Elsmar Forum Sponsor
J

jrubio

#2
Dear Marc, I will try...

This is a legal concept of responsability of product. Civil + Administrative + penal responsability

In Europe.
Always the manufacturer of the dangerous or medical finished product. or the legal person (Case of Outside of Europe producer) in charge who trade the product in Europe.

In medical scenarios -> The finished builder or the legal representative. Only one responsibility.

For machines.

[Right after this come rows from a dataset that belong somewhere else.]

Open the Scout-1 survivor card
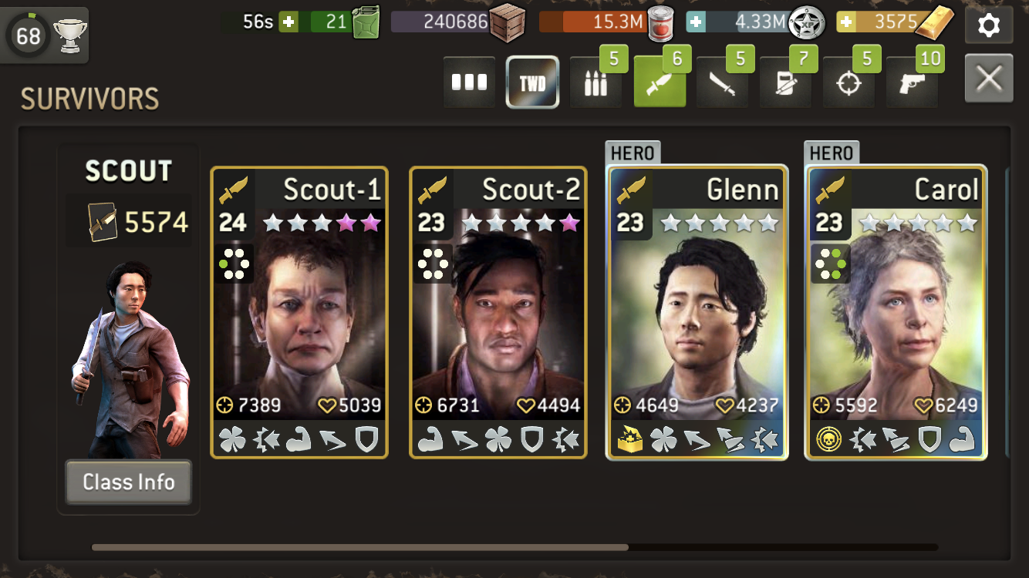Image resolution: width=1029 pixels, height=578 pixels. 299,313
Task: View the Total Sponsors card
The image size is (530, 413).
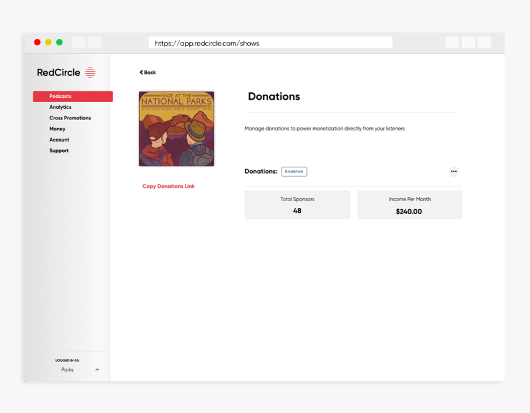Action: click(297, 206)
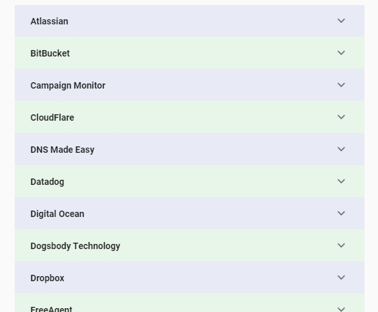This screenshot has height=312, width=378.
Task: Click the CloudFlare chevron icon
Action: pos(341,117)
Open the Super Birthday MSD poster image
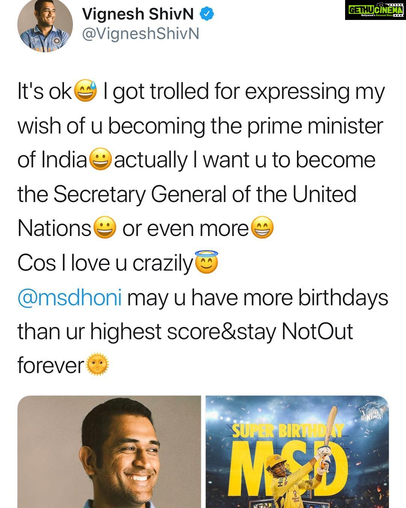 [297, 452]
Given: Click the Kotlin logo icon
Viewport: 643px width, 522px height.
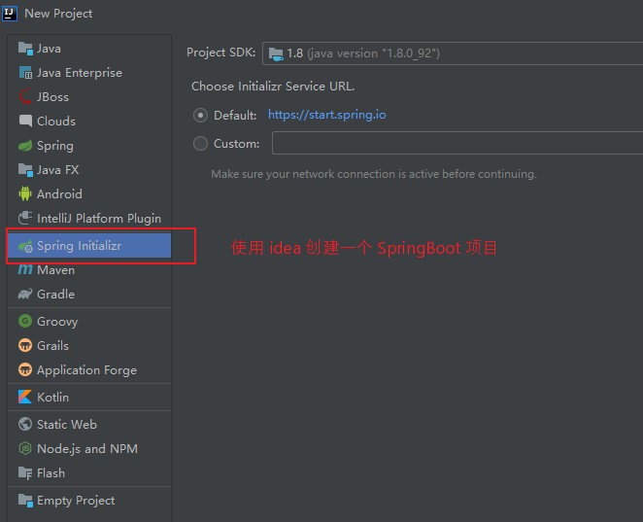Looking at the screenshot, I should pos(25,398).
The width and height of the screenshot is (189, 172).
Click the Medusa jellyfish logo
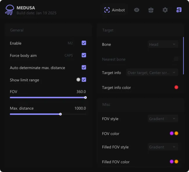[9, 10]
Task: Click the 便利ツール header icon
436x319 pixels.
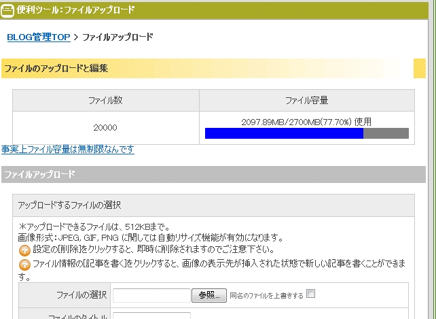Action: pos(8,10)
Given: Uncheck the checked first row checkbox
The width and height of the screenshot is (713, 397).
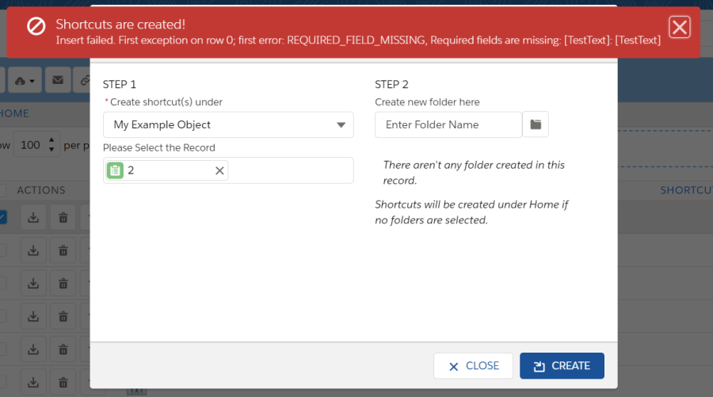Looking at the screenshot, I should coord(2,216).
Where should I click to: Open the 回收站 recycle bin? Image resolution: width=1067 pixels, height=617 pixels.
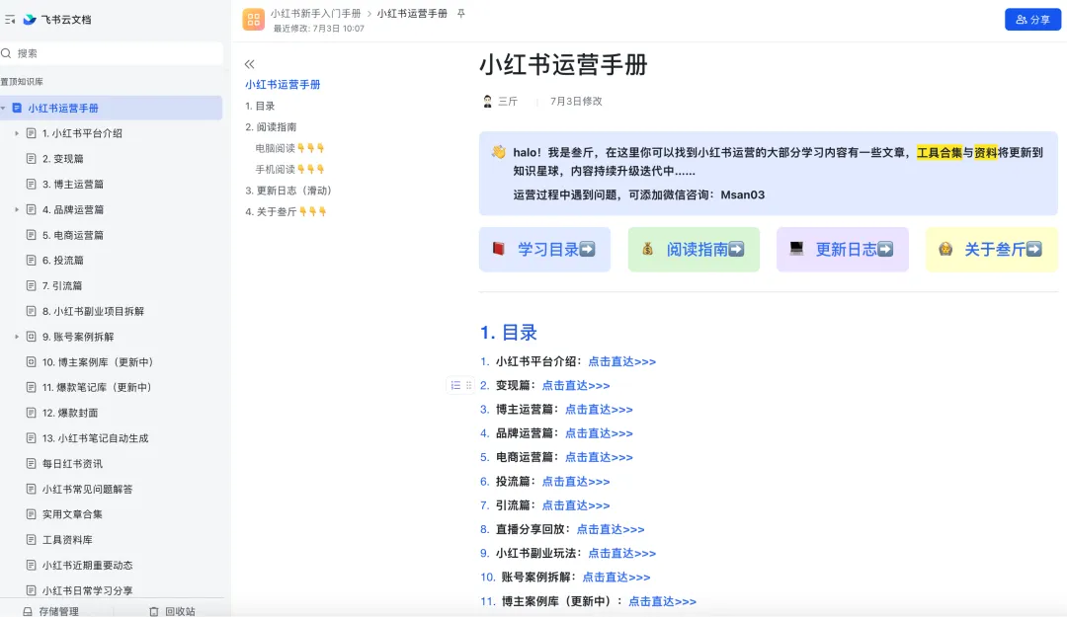point(171,611)
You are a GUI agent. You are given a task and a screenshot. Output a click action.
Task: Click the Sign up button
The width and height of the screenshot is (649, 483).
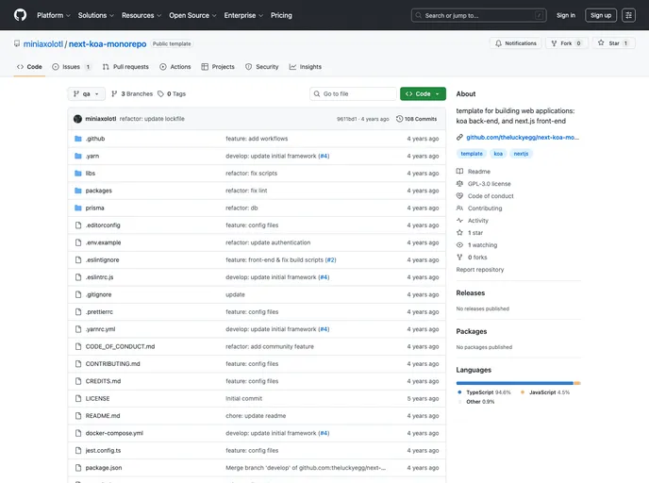(x=600, y=15)
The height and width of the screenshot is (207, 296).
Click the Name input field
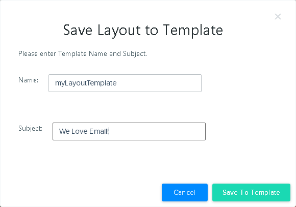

The finished builder as final constructor who must see the interact of all Safety elements and subsidiary one sub-assemblers of sub-assemblies of Secury parts, in case of not provided critical and safety info regarding their product to the final builder

i.e Elevators.

The producer (In Europe is the installer according to Directive of Elevators) of the Elevator has the responsibility to put final advisory noticed, but for every part of the Elevators (Safety parts, i.e Chain must have also it C.E mark and advisory legend).

To summarise:

The final builder who put the product in the market under their responsibility and brand.

Civil + Administrative + penal responsability..
:bonk:


In your case you must supply to your Customer all the Risk analysis of your subassembly in order they will bear in mind the interaction of all parts (Manual instruction of how to install and maintained your sub-assembly , but it is Their responsibility not yours the final advisory noticed. In case of chemical product you must supply the Safety card or the chemical. i.e: H2SO4 Sulfuric Acid to your Customer or just inform them.

:argue:
 
Last edited by a moderator:

Ajit Basrur

Staff member
Admin
#3
If the customer is placing the device in the market, they are responsible for "Advisory Notices". But in turn, they can request you to carry out some investigation.

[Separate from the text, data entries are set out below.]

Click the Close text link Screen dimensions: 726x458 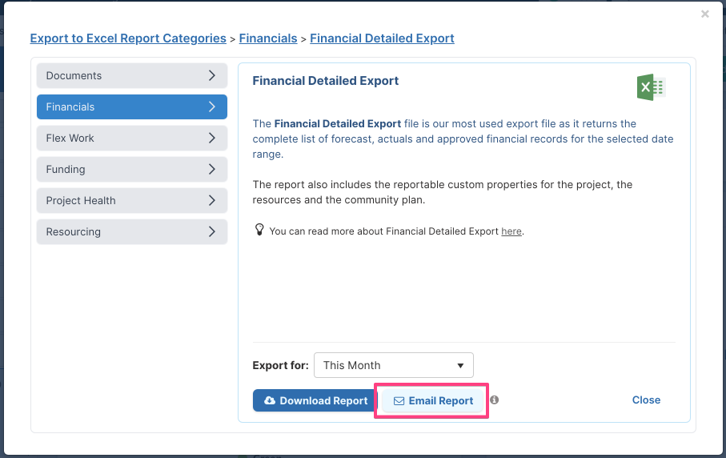[647, 400]
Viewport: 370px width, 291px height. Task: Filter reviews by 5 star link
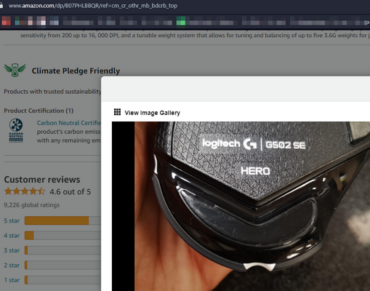[x=12, y=220]
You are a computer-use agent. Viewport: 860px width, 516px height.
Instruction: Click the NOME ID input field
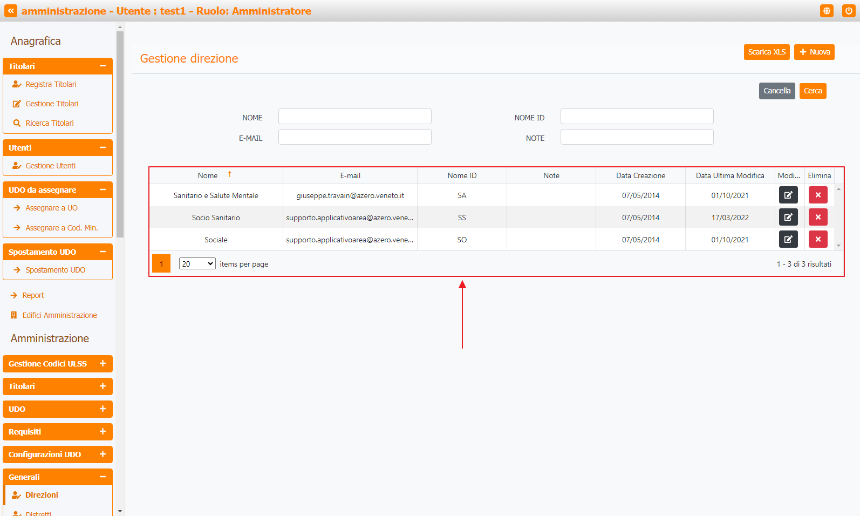(x=637, y=117)
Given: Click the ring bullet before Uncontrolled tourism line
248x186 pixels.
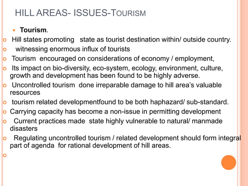Looking at the screenshot, I should pyautogui.click(x=5, y=85).
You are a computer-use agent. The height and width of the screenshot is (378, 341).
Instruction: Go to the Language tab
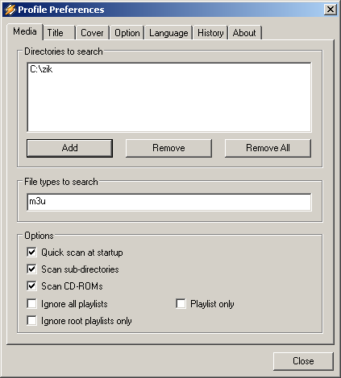point(168,33)
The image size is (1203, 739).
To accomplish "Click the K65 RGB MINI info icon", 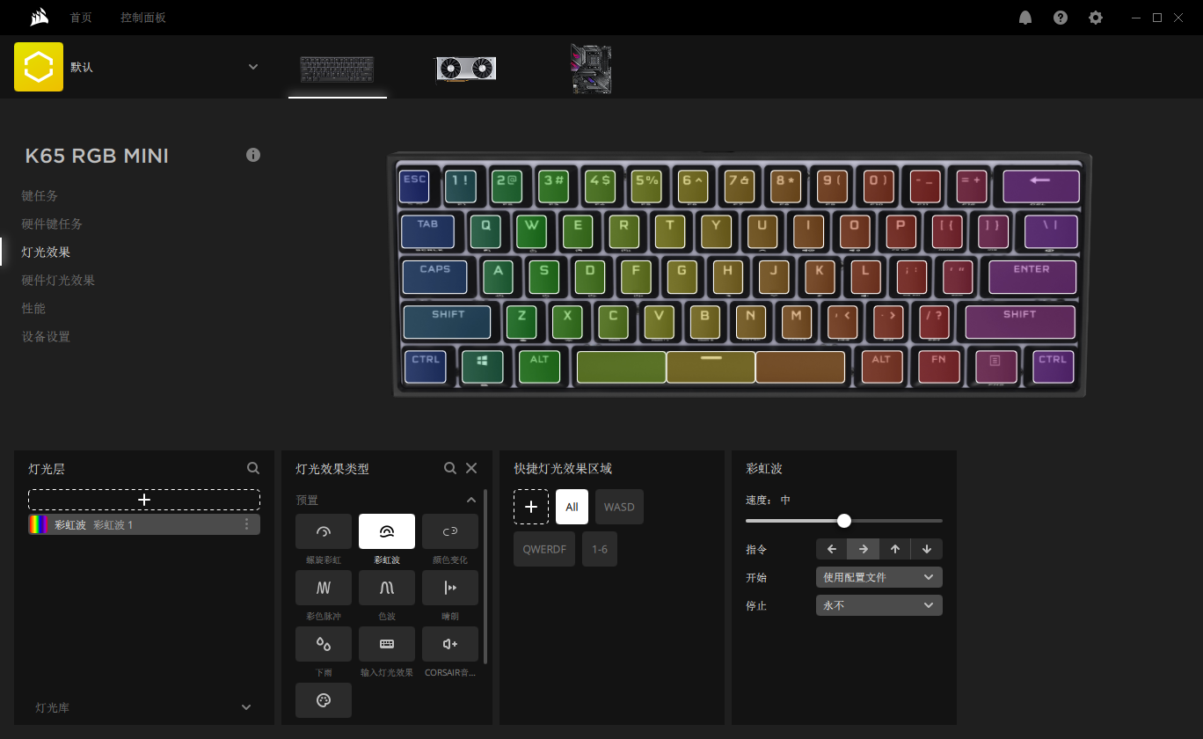I will coord(253,155).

Thus in your procedure, you should clearly mention about this.
 

DannyK

Trusted Information Resource
#4
The ultimate responsibility for advisory notices is with the legal manufacturer (name on medical device)

As a subcontractor, you should have a procedure that deals with this situation. In the procedure you will will describe the methods of communication and will mention that your company will contact the client, who is responsible for the medical device product.

ISO 14969 has some excellent guidelines in paragraph 8.5.1.3

Danny
 
G

gprasadhc

#5
Dear Javier Rubio and Danny

Thanks for your input
As a subcontractor, as Sub contractor we have very limited access to field issues . All our communication will be with our customer ( who is responsible for the medical device. Design ,product safety Labeling .Installation and servicing is not our responsibility )
In this case How do I exclude this class in the manual . Or what I need to write in that clause

Request some one to help me in"Risk analysis procedure" development for a subcontractor , who is Not responsible Product Design ,product safety Labeling .Installation and servicing is not our responsibility

Regards
Gprasadhc
 
J

jrubio

#6
If the design is not yours, your Company may decline a part of responsibility of the product but you are the manufacturer and you have in fact Legal responsibility for the product you produce.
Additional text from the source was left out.